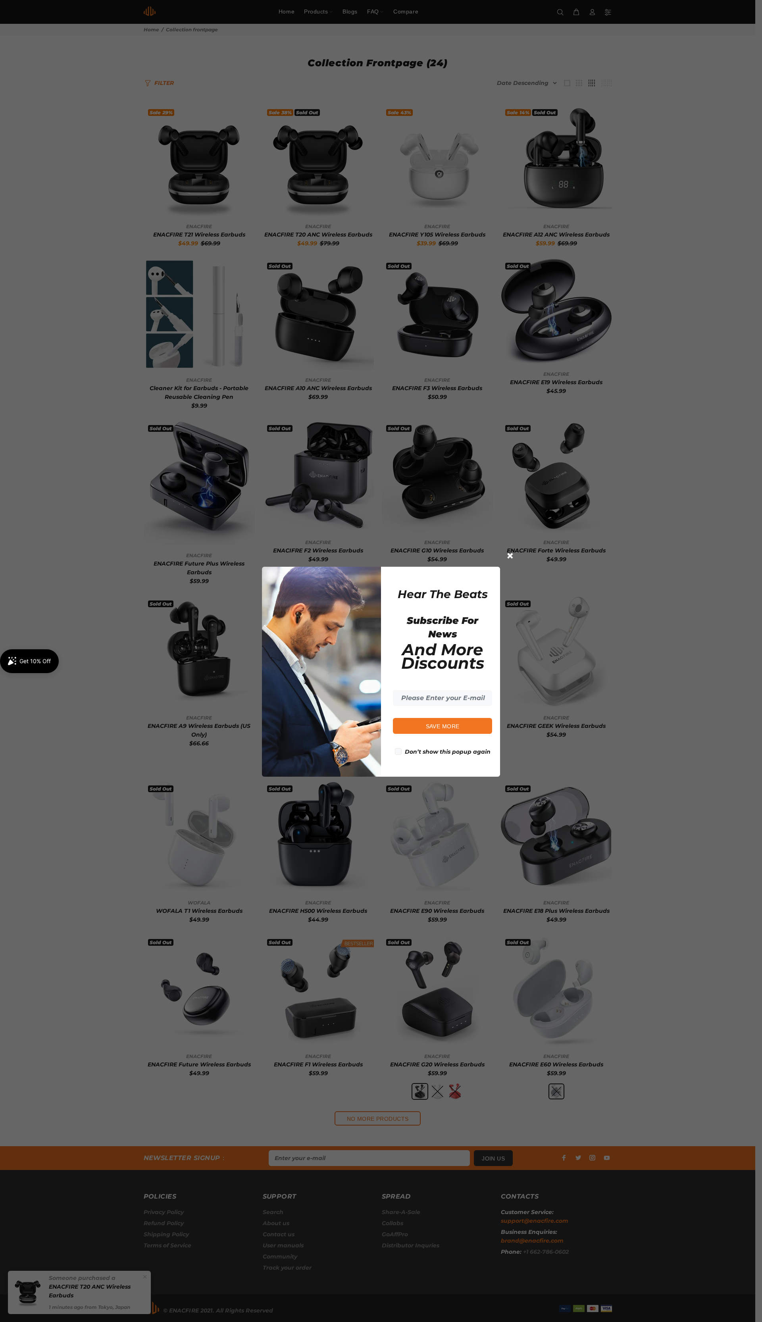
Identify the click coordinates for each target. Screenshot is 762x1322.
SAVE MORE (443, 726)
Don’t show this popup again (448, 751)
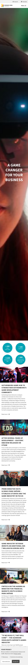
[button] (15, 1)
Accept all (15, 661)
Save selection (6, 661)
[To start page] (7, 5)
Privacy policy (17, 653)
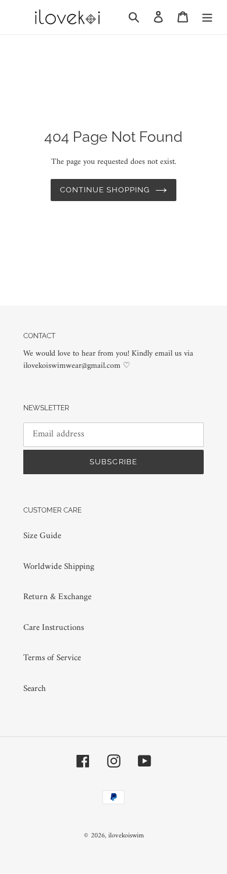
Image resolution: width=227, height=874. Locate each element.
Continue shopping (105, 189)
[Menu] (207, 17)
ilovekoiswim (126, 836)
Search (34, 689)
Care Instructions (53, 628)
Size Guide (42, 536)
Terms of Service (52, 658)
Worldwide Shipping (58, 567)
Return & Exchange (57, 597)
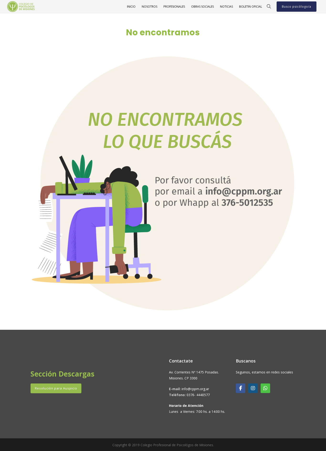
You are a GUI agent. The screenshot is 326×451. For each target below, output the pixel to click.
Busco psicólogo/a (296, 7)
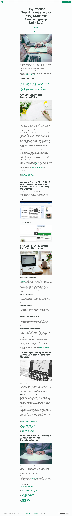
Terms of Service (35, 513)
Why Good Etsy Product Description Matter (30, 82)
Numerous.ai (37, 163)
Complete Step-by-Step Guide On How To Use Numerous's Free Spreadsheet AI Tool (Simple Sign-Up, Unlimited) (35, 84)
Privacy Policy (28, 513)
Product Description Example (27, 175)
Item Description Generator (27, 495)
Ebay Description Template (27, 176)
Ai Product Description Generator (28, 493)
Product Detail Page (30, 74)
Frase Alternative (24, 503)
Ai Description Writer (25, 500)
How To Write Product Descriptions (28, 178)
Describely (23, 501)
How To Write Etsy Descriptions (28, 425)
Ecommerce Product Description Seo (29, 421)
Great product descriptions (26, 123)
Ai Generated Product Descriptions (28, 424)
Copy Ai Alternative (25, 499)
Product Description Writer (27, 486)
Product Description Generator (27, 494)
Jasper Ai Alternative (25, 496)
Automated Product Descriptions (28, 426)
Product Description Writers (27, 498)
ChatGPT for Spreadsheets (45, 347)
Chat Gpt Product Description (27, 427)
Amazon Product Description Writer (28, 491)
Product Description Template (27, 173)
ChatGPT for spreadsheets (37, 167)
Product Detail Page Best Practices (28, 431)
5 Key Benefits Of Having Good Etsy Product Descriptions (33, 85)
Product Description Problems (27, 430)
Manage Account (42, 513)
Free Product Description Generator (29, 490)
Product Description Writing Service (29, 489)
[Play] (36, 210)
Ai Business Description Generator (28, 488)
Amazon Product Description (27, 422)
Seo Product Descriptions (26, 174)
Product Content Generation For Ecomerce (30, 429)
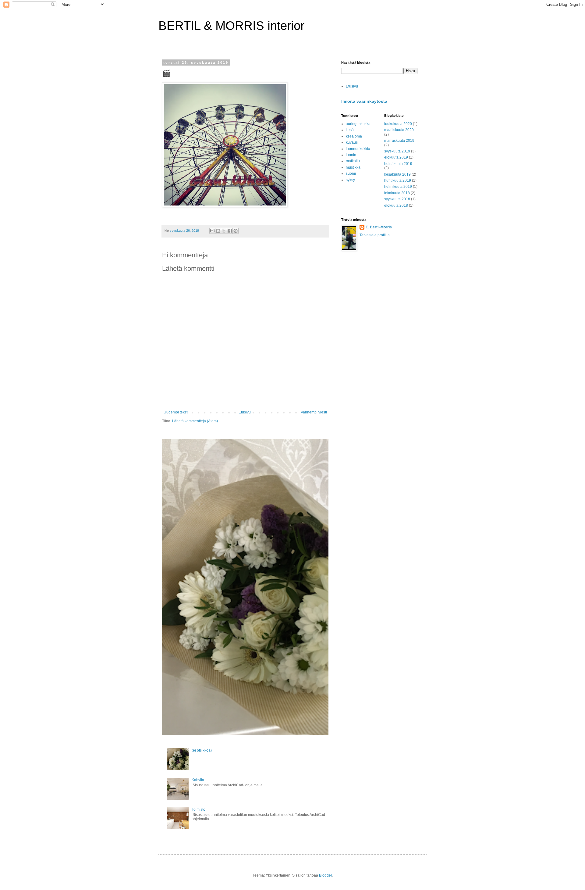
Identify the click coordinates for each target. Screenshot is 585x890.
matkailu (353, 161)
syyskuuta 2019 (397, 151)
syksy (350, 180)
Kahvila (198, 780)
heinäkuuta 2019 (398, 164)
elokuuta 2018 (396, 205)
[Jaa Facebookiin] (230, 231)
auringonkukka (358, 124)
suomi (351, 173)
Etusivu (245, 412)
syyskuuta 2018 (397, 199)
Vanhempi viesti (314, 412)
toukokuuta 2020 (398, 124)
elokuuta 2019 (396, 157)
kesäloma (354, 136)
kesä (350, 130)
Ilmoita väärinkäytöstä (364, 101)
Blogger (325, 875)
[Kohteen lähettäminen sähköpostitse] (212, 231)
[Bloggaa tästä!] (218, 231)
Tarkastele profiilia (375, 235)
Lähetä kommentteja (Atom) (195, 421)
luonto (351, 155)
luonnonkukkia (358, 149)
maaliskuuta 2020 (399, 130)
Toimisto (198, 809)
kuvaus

........

Copy out the rows from the line containing "Ai Product Description Generator (28, 493)" through the last row, inclusive. Leave out the pictures.

EXERCISE RESULT.
Ai Product Description Generator (28, 493)
Product Detail Page (30, 74)
Frase Alternative (24, 503)
Ai Description Writer (25, 500)
How To Write Product Descriptions (28, 178)
Describely (23, 501)
How To Write Etsy Descriptions (28, 425)
Ecommerce Product Description Seo (29, 421)
Great product descriptions (26, 123)
Ai Generated Product Descriptions (28, 424)
Copy Ai Alternative (25, 499)
Product Description Writer (27, 486)
Product Description Generator (27, 494)
Jasper Ai Alternative (25, 496)
Automated Product Descriptions (28, 426)
Product Description Writers (27, 498)
ChatGPT for Spreadsheets (45, 347)
Chat Gpt Product Description (27, 427)
Amazon Product Description Writer (28, 491)
Product Description Template (27, 173)
ChatGPT for spreadsheets (37, 167)
Product Detail Page Best Practices (28, 431)
5 Key Benefits Of Having Good Etsy Product Descriptions (33, 85)
Product Description Problems (27, 430)
Manage Account (42, 513)
Free Product Description Generator (29, 490)
Product Description Writing Service (29, 489)
[Play] (36, 210)
Ai Business Description Generator (28, 488)
Amazon Product Description (27, 422)
Seo Product Descriptions (26, 174)
Product Content Generation For Ecomerce (30, 429)
Identify the click coordinates for each target. Screenshot is 585x890.
matkailu (353, 161)
syyskuuta 2019 (397, 151)
syksy (350, 180)
Kahvila (198, 780)
heinäkuuta 2019 (398, 164)
elokuuta 2018 (396, 205)
[Jaa Facebookiin] (230, 231)
auringonkukka (358, 124)
suomi (351, 173)
Etusivu (245, 412)
syyskuuta 2018 (397, 199)
Vanhempi viesti (314, 412)
toukokuuta 2020 (398, 124)
elokuuta 2019 (396, 157)
kesäloma (354, 136)
kesä (350, 130)
Ilmoita väärinkäytöstä (364, 101)
Blogger (325, 875)
[Kohteen lähettäminen sähköpostitse] (212, 231)
[Bloggaa tästä!] (218, 231)
Tarkastele profiilia (375, 235)
Lähetä kommentteja (Atom) (195, 421)
luonto (351, 155)
luonnonkukkia (358, 149)
maaliskuuta 2020 (399, 130)
Toimisto (198, 809)
kuvaus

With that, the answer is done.